The nurse is caring for a pregnant patient who is at 25 weeks gestation and is concerned about gestational diabetes. Which of the following symptoms should the nurse educate the patient to watch for?
- A. Increased thirst and frequent urination
- B. Severe leg cramps and dizziness
- C. Constant fatigue and swollen feet
- D. Shortness of breath and dizziness upon standing
Correct Answer: A
Rationale: The correct answer is A: Increased thirst and frequent urination. These symptoms are indicative of gestational diabetes due to elevated blood sugar levels. Increased thirst is a result of the body trying to dilute the excess glucose through increased fluid intake, leading to frequent urination. This occurs because the kidneys work to eliminate the excess glucose from the blood by excreting it in the urine. Therefore, educating the patient to watch for these symptoms is crucial for early detection and management of gestational diabetes.

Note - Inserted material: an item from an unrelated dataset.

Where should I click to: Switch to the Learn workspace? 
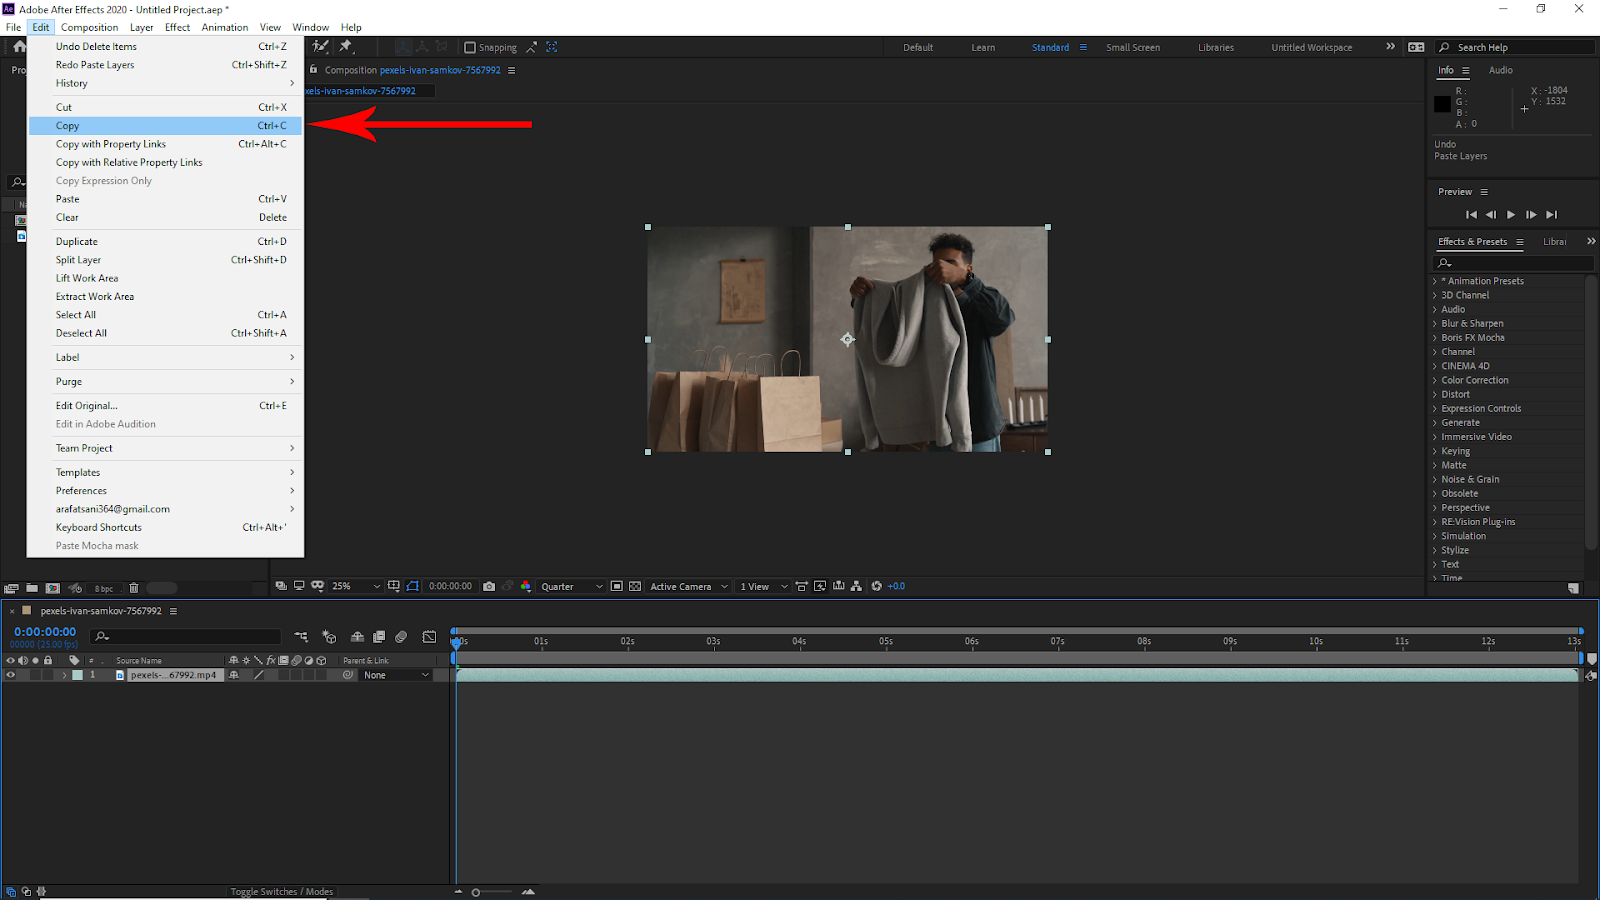pyautogui.click(x=983, y=48)
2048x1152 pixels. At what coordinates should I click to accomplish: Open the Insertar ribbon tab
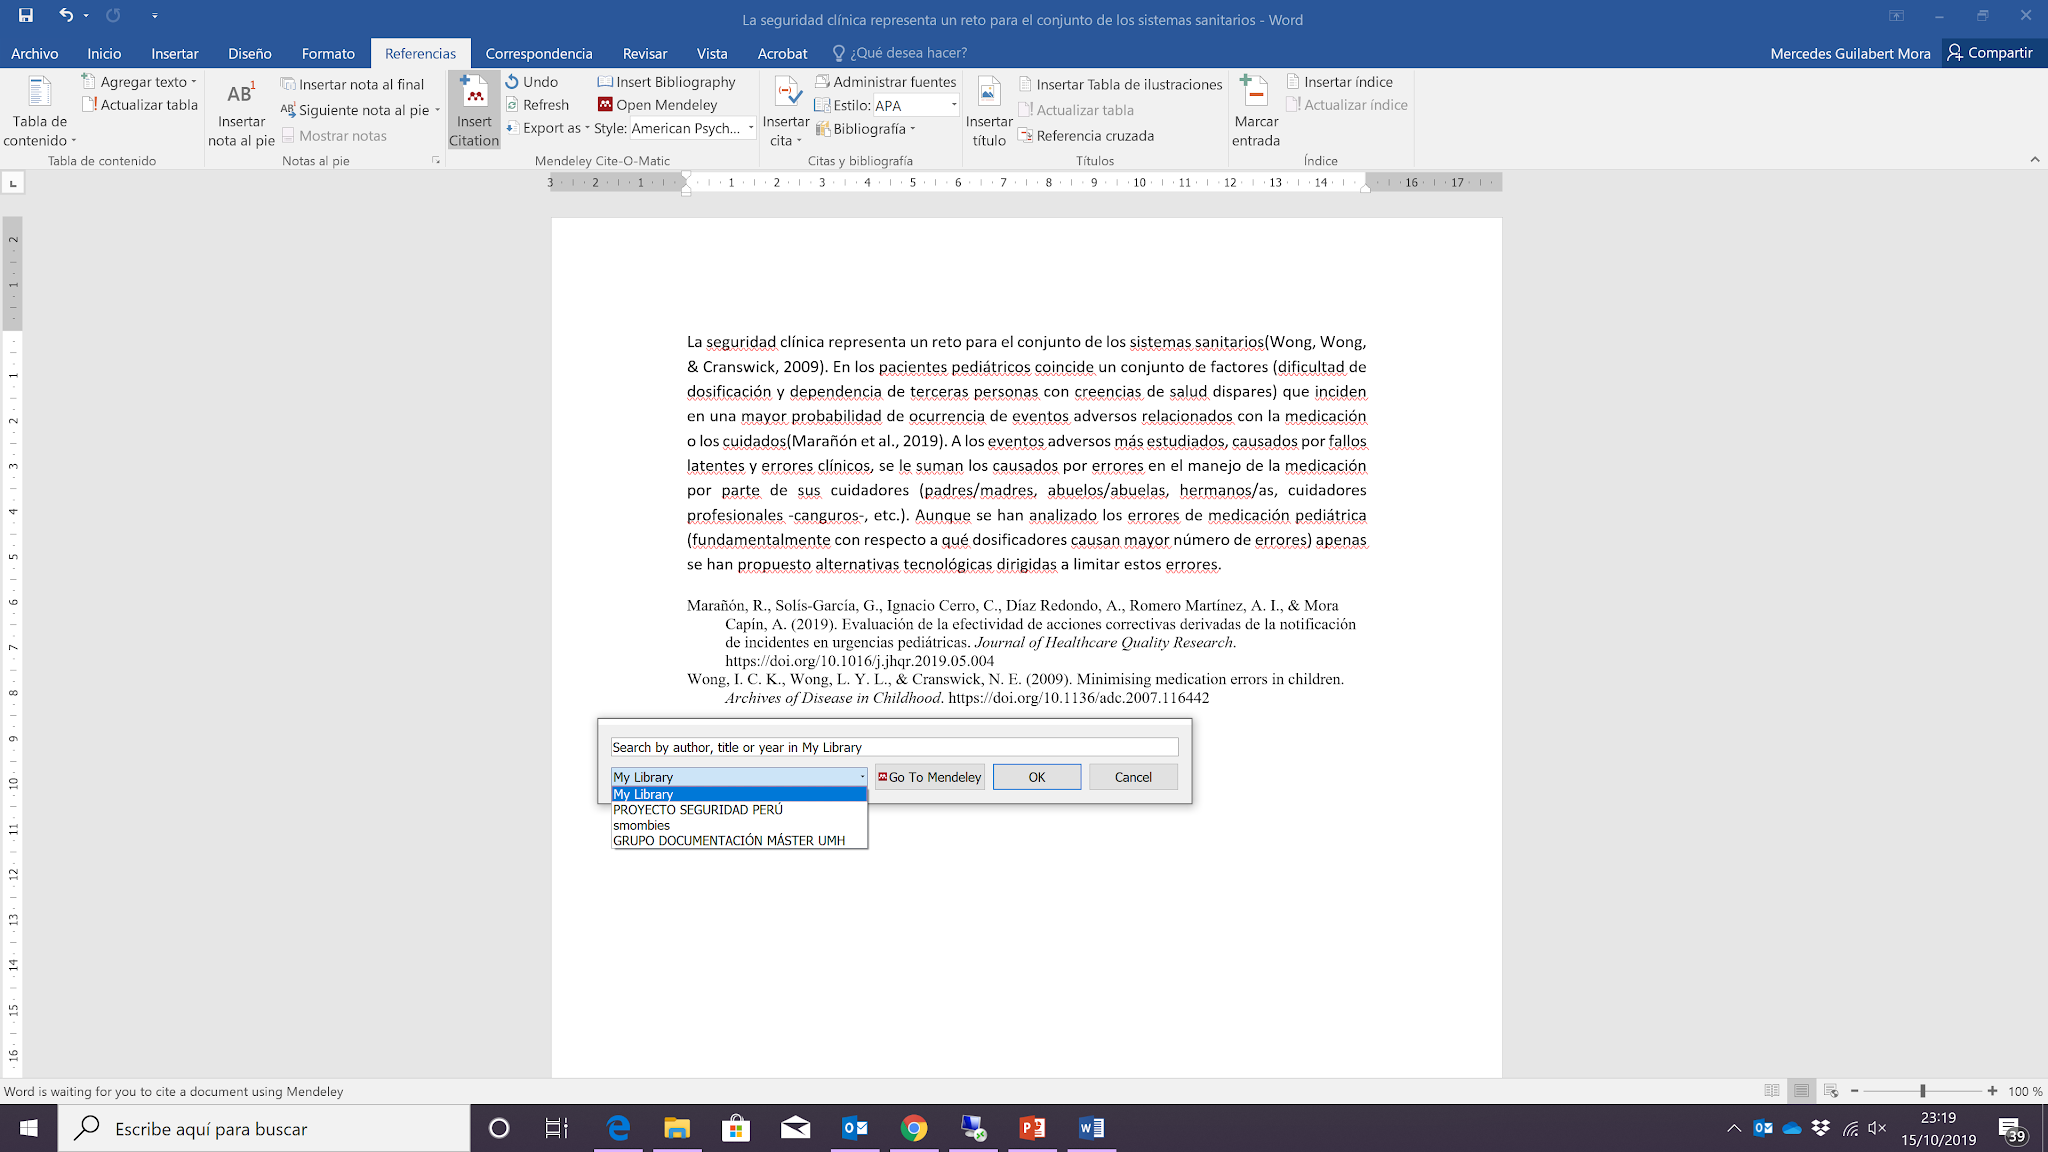tap(174, 54)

Choices B, C, and D are incorrect as they do not directly correlate with the symptoms of gestational diabetes. Severe leg cramps and dizziness (Choice B) may be related to other factors such as dehydration or electrolyte imbalance. Constant fatigue and swollen feet (Choice C) could be common symptoms during pregnancy but are not specific to gestational diabetes. Shortness of breath and dizziness upon standing (Choice D) are more likely to be related to issues such as anemia or changes
A pregnant woman informs the nurse that her last normal menstrual period was on September 20, 2012. Using Nagele’s rule, the nurse calculates the client’s estimated date of delivery as:
- A. May 30, 2013.
- B. June 20, 2013.
- C. June 27, 2013.
- D. July 3, 2013.
Correct Answer: C
Rationale: Using Nagele’s rule (adding 7 days to the first day of the last menstrual period, subtracting 3 months, and adding 1 year), the calculated EDD is June 27, 2013.
A patient asks the nurse when her infant’s heart will begin to pump blood. What will the nurse reply?
- A. By the end of week 3
- B. Beginning in week 8
- C. At the end of week 16
- D. Beginning in week 24
Correct Answer: A
Rationale: The fetal heart begins to pump by week 3 of gestation.